Behalve een zoon Pieter had hij een dochter Reynsje (Renske), die 6 Nov. 1610 op 22-jarigen leeftijd ondertrouwde met den graankooper Jacob Jansz. Hop; van hen stamt het amsterdamsche regentengeslacht Hop af. Blijkens opdrachten zijner gedichten waren Giertie, Pietertie en Aertie eveneens dochters van Simon Fortuyn.
Een zuster van Fortuyns moeder, Geerte Wichersdr. Ramp, huwde met Cornelis Jansz. Geelvinck. Hun zoon was de burgemeester Jan Cornelisz. Geelvinck (dl.
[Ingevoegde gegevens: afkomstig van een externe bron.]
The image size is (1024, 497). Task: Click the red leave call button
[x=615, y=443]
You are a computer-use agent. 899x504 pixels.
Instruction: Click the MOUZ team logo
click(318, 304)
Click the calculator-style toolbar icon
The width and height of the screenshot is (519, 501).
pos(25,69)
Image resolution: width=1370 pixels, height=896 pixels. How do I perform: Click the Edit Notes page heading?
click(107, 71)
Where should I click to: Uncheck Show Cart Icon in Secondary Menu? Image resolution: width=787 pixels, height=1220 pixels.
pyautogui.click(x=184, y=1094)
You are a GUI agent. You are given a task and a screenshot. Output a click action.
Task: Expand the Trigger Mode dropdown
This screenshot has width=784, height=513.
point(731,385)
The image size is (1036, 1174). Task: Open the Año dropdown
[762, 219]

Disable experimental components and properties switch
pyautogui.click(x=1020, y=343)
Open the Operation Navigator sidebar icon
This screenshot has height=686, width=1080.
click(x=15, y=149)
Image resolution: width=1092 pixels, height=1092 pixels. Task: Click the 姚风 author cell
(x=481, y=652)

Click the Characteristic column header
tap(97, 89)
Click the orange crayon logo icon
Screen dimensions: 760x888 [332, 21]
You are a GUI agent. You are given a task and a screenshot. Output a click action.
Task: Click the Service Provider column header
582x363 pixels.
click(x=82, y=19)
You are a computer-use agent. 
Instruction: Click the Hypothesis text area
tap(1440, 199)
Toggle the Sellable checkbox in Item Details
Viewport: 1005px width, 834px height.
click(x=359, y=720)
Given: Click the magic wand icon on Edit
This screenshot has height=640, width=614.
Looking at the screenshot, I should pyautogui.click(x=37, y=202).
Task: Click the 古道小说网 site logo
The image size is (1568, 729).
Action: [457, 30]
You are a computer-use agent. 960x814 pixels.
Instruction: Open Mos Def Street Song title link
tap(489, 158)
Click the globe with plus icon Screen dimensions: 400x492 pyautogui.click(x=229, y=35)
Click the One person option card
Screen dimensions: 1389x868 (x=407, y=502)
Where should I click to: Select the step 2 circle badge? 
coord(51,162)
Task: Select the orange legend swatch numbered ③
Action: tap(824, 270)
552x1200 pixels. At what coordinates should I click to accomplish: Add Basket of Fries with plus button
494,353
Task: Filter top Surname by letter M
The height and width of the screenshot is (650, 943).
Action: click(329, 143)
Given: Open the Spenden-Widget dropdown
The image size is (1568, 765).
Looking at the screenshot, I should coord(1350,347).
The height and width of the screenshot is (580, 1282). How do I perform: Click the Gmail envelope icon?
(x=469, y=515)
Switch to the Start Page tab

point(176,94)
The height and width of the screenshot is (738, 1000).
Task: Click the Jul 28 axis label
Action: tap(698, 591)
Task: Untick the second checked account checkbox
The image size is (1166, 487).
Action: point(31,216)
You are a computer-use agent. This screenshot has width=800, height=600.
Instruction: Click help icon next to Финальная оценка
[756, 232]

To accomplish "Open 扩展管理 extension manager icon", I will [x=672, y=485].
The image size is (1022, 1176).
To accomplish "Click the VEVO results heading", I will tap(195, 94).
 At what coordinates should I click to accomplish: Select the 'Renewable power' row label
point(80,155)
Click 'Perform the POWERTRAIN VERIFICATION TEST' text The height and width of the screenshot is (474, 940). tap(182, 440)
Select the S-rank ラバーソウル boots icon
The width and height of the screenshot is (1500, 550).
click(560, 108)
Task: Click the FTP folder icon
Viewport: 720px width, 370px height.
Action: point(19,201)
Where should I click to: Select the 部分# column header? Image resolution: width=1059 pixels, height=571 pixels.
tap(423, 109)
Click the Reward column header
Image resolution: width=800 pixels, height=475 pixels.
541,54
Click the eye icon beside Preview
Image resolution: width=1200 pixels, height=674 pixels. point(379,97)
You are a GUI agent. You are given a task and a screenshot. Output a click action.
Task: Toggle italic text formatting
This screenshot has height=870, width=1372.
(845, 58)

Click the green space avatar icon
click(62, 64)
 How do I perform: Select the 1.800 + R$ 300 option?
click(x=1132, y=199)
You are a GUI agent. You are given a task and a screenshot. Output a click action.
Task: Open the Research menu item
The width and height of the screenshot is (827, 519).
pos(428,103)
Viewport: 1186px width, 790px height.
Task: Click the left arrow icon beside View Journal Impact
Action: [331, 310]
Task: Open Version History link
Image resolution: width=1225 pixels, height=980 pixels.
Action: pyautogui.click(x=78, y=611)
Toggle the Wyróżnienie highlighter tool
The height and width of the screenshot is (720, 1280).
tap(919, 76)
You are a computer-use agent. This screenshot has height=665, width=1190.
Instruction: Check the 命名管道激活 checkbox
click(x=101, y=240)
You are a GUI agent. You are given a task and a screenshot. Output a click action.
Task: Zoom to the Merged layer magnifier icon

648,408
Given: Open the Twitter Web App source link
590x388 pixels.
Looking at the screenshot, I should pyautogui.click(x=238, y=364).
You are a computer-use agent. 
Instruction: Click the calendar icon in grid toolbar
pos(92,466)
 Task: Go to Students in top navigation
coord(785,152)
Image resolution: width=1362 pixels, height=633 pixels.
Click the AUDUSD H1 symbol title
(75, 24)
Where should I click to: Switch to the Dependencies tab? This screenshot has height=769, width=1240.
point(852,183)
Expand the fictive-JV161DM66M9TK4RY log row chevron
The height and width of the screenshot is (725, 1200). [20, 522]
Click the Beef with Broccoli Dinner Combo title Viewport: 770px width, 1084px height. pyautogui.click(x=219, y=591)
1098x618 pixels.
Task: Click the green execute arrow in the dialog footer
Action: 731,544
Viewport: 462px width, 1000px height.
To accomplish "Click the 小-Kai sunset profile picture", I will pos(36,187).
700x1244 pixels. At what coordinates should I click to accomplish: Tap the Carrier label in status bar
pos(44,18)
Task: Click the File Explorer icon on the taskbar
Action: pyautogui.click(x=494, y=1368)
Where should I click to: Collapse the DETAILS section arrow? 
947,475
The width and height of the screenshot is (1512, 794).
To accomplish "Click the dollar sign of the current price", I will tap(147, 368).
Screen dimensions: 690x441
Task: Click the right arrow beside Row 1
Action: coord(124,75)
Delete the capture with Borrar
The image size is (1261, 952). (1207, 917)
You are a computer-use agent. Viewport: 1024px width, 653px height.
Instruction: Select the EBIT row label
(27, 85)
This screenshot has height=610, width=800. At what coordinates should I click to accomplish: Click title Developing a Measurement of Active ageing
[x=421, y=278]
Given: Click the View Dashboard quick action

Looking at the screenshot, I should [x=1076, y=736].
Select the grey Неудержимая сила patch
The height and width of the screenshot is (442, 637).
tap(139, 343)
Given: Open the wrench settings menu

VI, kol. 546).
Zijn portret is gegraveerd door J. Matham.
Zie: P.J. Twisck, Chronyck (1620) II, 1494; De Navorscher (1856) V, 222, 292; J.A. van der Chijs, De stichting der Vereenigde O.I. Compagnie (1856), 55; Ned. liederen uit vroegeren tijd, uitg. door J.H. Scheltema (1885), 338, 346, 351, 352; J.G. Frederiks en F.J. van den Branden, Biographisch woordenb. der noord- en zuidned. letterkunde, 2e dr. (1892), 256; J.E. Elias, De vroedschap van Amsterdam (1902) I, 300, 355 (1905), II, 739; C.P. Burger Jr., Amsterdamsche rekenmeesters en zeevaartkundigen (1908), 82.